Jackson Laurie
Coastal Guide, Florida
A Life on Florida's Shores
Jackson Laurie grew up in Florida at a time when the state still had room to breathe. His earliest memories are of the Gulf Coast at low tide, of the particular smell of warm salt air and wet sand, of watching brown pelicans glide in formation just above the surface of the water. Florida was not a destination for Jackson. It was the only place that ever made complete sense to him.
Over the past two decades, Jackson has traveled every navigable stretch of Florida's coastline. He has kayaked through the mangrove tunnels of the Ten Thousand Islands, watched the sun rise over the Atlantic from the dunes of Canaveral National Seashore, driven the Overseas Highway at dawn with the windows down, and spent long evenings on the white quartz beaches of the Panhandle watching the light change from gold to copper to a deep, bruised violet. He has done this not as a tourist, but as someone who considers the Florida coast a subject worthy of serious attention.
Florida Coasts grew out of a simple frustration: most writing about Florida's shoreline treats it as scenery. Jackson wanted to write about it as a place. The difference matters. Scenery is something you pass through.
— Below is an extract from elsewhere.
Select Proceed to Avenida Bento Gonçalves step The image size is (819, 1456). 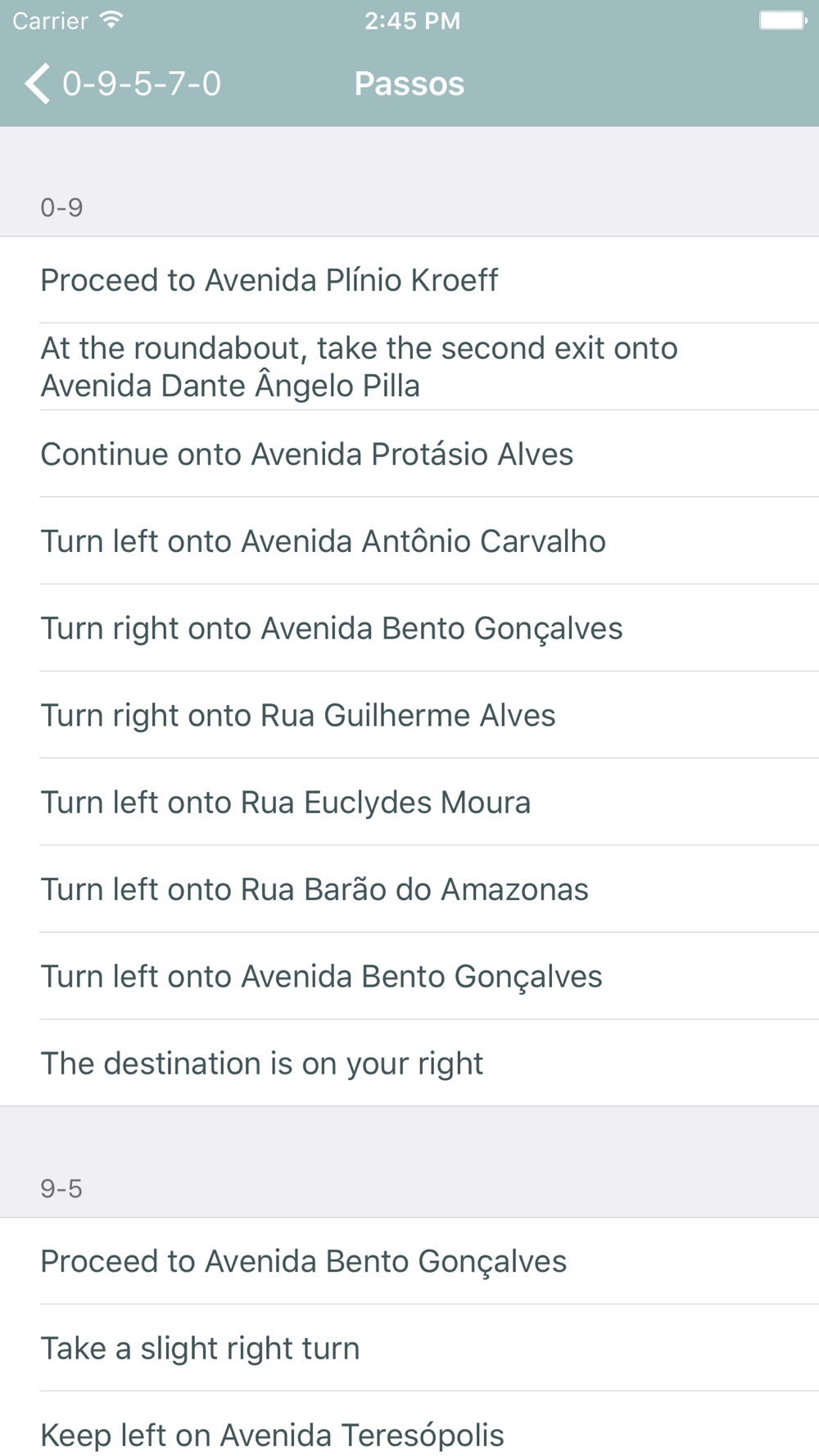410,1261
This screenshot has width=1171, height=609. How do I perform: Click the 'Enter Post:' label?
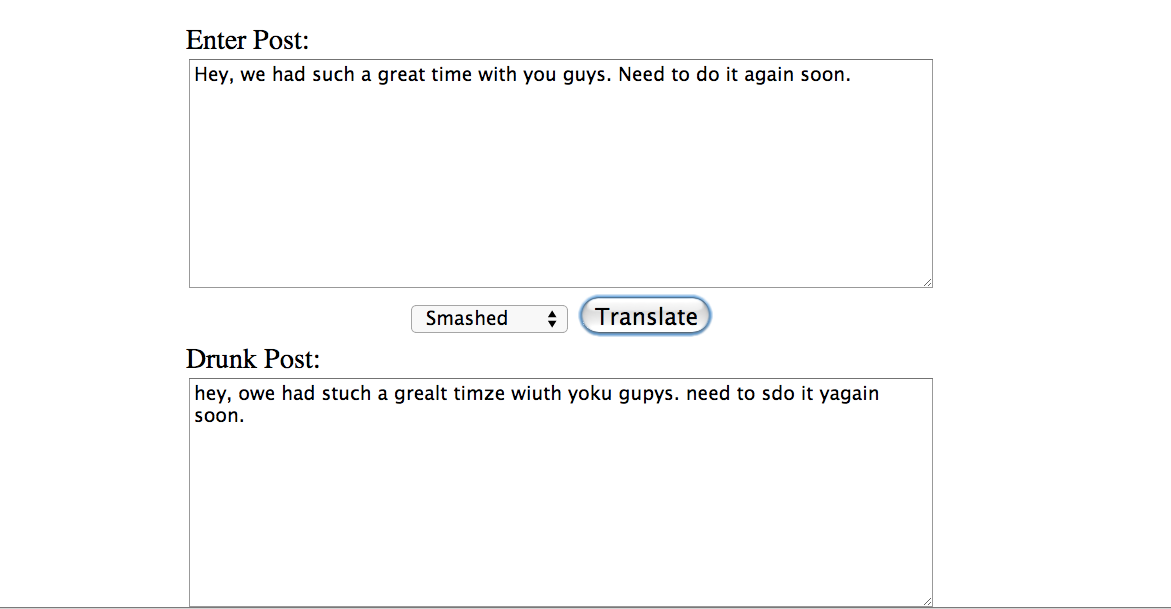(x=247, y=40)
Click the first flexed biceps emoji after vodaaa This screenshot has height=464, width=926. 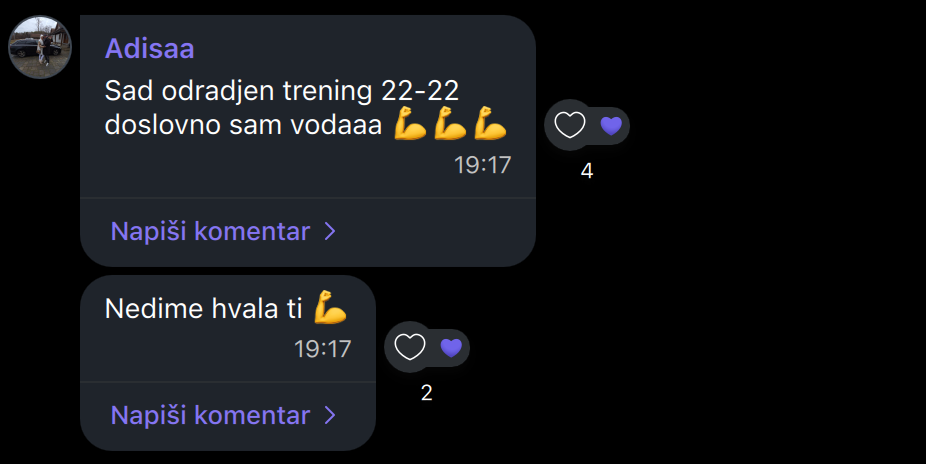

A place is something that shapes you, that has a history and a character and a particular quality of light at certain hours that you cannot find anywhere else on earth.
The four regions covered here represent four genuinely distinct coastlines. The Gulf Coast is warm and calm, its water the color of shallow tropical seas, its pace unhurried. The Atlantic Coast is more exposed, more dramatic, with a surf culture and a different kind of energy. The Keys are their own world entirely, a thin chain of limestone islands strung across a shallow sea, closer in spirit to the Caribbean than to the Florida mainland. And the Panhandle, which many Floridians consider the most beautiful coastline in the state, has sand so white and fine it squeaks underfoot and water so clear and green it looks like something from a travel poster.
Jackson lives in Florida. He writes about it because he knows it, because he has spent years learning its tides and its seasons and its particular moods, and because he believes that the people who love this coast deserve a guide written by someone who loves it too.
"Florida is not a single coast. It is four distinct coastlines, each with its own character, its own light, and its own reasons to return."